Mansfield Town was founded in 1897 under the name of Mansfield Wesleyans. Like many football clubs, their name derives from a local church, in this case the Wesleyan church on Bridge Street. Playing in Chocolate and Sky Blue shirts, with Royal Blue shorts and socks, the club played in friendly matches and local cup ties. Its first game was on 4 September 1897, drawing 2–2 against Sherwood Foresters. Mansfield first joined a league in the 1902–03 season, competing in the Mansfield and District Amateur League. 6 September 1902 saw the Wesleyans lose their first league fixture 1–0 away at Mansfield Corinthians. A week later, Shirebrook Swifts put 13 past the Mansfield goalkeeper without reply, the worst defeat ever suffered by the club in a competitive match. The team ended its first season in 7th place (of 12).

Mansfield's performances picked up, with finishes of 3rd, 5th and 3rd again in the following seasons. In preparation for the 1906–07 season, the league dropped the 'Amateur' tag from its name. The Church refused to have anything to do with this new-found professionalism, abandoning the club. The club replied by changing its name to Mansfield Wesley, and operated from then on as a professional club. Mansfield took advantage of this new-found freedom from the church by moving up into the Notts and District League, where they finished in a respectable 6th position in their first season. The final of the Mansfield Hospitals Charity Cup was also reached, however local rivals Mansfield Mechanics won 4–1. After a similar season the following year, the club showed signs of progression in 1908–09. Local lad Jack Needham was the star, picking up 46 goals in 35 games - earning himself a move to Birmingham FC - as Wesley finished 4th in the table.

1909–10 was an eventful season. Both the chairman, Fred Abraham, and the club secretary, James Marples, resigned after committing the heinous offence of signing a player on the Sabbath. The pair were later banned for life by the FA, although the club escaped with a two-point deduction. Missing Needham, Mansfield dropped to 17th in the league. Wesley entered the FA Cup for the first time in their history, participating in six matches before losing to the Mechanics (again) in a Second Qualifying Round Replay.

At the Summer 1910 AGM, it was proposed that the club change its name to either Mansfield Town or Mansfield United, to help project the image of being the major club in the town. A vote saw "Mansfield Town" become the preferred option. The Mechanics protested this, seeing themselves as the major club in the town, however the FA approved the change.

It is easy to see why the Mechanics were unhappy, from the 1909–10 Nottinghamshire and Derbyshire League table.

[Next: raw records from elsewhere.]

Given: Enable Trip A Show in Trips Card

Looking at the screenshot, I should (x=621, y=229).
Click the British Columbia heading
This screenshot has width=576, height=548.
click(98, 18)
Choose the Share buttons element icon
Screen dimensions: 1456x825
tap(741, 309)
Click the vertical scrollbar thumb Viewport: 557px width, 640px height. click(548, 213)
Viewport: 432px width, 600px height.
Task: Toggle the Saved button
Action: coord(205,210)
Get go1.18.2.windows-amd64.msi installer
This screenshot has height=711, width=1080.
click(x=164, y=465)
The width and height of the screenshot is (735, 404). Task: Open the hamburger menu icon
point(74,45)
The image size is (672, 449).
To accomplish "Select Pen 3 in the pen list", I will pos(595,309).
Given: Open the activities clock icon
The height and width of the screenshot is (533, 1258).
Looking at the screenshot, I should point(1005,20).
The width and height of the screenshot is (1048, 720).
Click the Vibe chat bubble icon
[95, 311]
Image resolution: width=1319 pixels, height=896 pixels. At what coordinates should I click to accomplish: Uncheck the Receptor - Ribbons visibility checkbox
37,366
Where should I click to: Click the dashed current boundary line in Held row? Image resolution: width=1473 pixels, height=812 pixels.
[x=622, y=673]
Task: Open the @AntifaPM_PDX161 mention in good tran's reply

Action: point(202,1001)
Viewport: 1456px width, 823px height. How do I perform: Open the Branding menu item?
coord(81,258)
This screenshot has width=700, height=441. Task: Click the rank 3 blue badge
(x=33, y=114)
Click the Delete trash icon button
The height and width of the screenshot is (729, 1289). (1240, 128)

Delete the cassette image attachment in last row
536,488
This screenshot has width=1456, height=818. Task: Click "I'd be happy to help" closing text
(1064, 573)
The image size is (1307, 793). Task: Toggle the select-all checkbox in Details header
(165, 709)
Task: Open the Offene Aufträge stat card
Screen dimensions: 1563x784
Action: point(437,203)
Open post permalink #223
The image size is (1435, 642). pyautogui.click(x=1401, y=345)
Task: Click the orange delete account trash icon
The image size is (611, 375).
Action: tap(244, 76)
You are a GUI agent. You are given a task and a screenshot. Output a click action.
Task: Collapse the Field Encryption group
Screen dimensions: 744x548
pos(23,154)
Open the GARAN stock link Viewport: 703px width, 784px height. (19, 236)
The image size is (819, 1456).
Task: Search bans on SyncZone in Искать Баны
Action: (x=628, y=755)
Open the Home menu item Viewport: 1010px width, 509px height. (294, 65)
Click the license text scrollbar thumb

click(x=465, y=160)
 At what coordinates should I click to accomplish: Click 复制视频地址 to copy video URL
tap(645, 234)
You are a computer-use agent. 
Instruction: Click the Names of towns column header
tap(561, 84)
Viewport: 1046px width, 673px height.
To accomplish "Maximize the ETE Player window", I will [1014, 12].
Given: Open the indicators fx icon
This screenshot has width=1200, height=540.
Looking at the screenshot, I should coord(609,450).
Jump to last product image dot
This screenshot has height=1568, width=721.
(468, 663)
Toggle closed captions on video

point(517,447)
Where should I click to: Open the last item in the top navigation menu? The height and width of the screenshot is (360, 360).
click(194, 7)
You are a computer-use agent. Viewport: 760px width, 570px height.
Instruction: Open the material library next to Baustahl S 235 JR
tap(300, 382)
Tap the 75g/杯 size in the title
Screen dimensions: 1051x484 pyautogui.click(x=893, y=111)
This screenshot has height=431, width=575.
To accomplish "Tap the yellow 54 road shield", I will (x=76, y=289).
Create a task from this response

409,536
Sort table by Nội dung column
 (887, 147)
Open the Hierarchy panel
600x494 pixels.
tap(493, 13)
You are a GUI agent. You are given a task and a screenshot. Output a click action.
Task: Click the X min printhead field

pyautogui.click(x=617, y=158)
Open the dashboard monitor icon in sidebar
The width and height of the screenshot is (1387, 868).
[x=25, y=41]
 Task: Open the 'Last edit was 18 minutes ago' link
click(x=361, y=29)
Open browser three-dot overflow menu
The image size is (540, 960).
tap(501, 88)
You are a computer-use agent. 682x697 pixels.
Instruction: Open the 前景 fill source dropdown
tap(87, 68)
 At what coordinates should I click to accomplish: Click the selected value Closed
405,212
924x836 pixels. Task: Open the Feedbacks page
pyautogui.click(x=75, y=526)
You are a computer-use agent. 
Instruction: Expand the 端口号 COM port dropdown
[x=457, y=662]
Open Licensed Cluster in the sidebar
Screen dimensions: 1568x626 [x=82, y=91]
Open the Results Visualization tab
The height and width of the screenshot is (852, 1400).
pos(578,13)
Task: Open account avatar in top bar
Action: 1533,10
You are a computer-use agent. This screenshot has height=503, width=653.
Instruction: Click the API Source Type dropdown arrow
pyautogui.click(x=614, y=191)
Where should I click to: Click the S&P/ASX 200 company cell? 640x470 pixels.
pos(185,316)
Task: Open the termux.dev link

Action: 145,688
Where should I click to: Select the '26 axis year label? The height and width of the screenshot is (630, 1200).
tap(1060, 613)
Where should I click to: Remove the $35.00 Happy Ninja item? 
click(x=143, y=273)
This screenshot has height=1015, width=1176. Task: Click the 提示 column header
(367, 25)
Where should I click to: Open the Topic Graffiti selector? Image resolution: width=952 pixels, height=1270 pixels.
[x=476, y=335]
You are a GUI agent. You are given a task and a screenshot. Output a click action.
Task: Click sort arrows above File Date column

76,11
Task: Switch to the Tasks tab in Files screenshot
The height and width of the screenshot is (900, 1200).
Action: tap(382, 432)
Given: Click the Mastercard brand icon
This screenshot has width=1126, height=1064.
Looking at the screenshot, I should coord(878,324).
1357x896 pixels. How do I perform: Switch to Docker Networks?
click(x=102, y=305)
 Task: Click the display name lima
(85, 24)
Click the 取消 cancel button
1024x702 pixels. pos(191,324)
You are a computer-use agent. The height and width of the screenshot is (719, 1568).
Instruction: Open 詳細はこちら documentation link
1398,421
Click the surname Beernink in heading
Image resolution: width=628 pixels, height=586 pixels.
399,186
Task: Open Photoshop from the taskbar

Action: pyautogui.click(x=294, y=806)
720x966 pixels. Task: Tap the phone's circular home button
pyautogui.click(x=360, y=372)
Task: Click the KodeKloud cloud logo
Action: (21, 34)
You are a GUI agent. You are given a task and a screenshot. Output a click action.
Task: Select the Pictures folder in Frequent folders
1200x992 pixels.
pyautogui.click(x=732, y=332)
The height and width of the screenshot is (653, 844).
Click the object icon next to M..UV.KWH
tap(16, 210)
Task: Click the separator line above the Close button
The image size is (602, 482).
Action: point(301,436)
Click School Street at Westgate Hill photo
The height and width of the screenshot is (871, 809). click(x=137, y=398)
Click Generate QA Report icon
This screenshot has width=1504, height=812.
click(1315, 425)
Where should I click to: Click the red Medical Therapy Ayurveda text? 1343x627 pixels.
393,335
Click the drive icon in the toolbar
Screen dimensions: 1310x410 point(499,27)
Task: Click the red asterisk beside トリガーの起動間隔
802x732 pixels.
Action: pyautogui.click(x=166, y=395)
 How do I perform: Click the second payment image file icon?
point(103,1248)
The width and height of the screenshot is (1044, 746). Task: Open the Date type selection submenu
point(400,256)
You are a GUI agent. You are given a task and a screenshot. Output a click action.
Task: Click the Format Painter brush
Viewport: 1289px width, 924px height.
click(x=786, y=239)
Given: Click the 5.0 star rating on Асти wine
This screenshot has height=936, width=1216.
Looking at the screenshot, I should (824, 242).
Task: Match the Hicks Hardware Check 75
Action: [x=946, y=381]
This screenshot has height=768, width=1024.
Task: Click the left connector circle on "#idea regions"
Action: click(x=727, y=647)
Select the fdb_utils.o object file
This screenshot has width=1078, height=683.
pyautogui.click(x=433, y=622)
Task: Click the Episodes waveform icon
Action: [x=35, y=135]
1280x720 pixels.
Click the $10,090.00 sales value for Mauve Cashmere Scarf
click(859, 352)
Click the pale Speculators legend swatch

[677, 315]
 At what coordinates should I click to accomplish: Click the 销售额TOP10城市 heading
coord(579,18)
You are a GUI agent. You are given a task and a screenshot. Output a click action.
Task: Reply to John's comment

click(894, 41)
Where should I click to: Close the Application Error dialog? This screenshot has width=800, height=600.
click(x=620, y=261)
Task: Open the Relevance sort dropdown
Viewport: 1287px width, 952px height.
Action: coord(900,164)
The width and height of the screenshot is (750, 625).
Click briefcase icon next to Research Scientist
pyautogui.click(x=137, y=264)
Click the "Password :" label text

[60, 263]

| Pos | Team | W | D | L | Pts | Notes |
|---|---|---|---|---|---|---|
| 1 | Mansfield Mechanics | 21 | 8 | 5 | 48 | Two points deducted |
| 17 | Mansfield Wesley | 6 | 7 | 21 | 17 | Two points deducted |

===Mansfield Town===

To further enhance the image, Town changed to a red-and-white strip. The first season under the new name saw an improvement in League performance, with Mansfield Town finishing 9th of 18 teams. They also reached the fourth qualifying round of the FA Cup and the semi-final of the Notts Senior Cup (losing to Notts County Reserves). The summer of 1911 saw a new league formed - the Central Alliance. 12 teams were accepted into this new league - one of them being Mansfield Town. Another change of kit came about this season, with the team adopting black-and-white quartered shirts, with black shorts and socks. The first season at the new level was a disaster for Town, finishing in next-to-last position with just 12 points. Mansfield also lost in the first qualifying round of the FA Cup, as well as losing to Notts County Reserves again in the County Cup.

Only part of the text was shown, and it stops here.